◆ Exercise goal ◆
In the listing below, the answer starts at the line that has "You are a computer-use" and stops after the line that has "Instruction: Click help"; please repeat that part exactly and nothing more.

━━━ Given records

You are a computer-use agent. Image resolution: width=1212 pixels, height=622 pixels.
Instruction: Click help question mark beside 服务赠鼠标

━━━━━━
━━━ Given records

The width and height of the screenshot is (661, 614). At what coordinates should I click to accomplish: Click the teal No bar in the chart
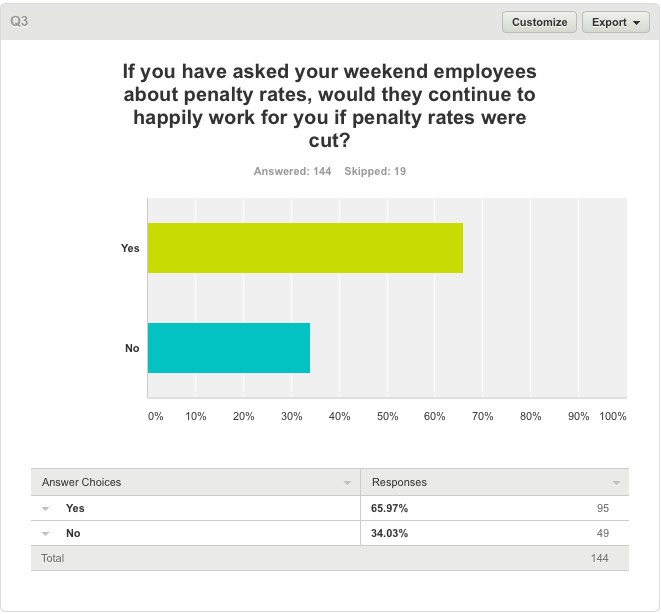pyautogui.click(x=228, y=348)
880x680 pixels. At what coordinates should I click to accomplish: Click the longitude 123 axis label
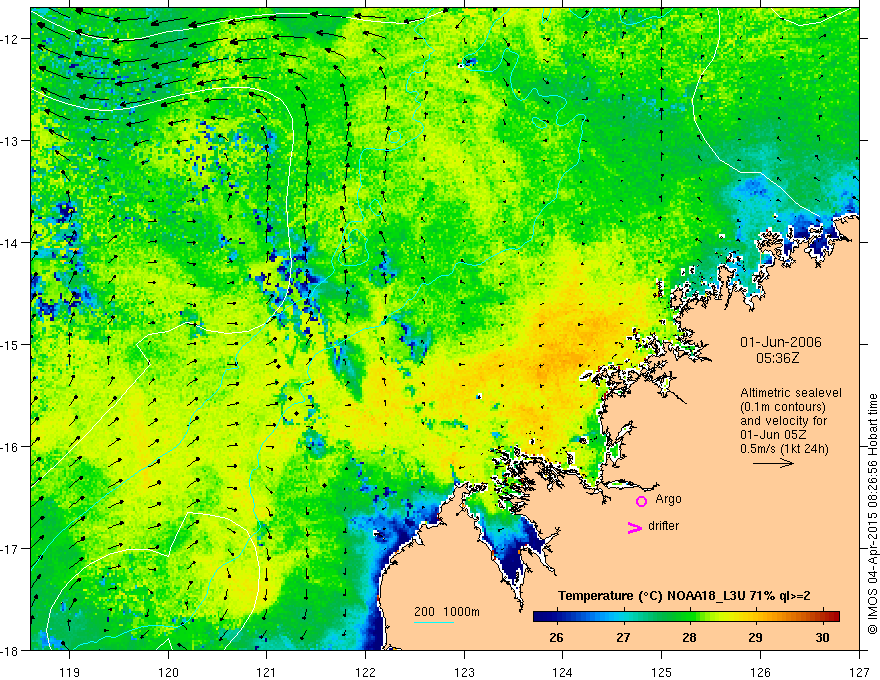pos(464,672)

━━━━━━

◆ Written reply ◆
You are a computer-use agent. Image resolution: width=1212 pixels, height=622 pixels.
Instruction: Click help question mark beside 服务赠鼠标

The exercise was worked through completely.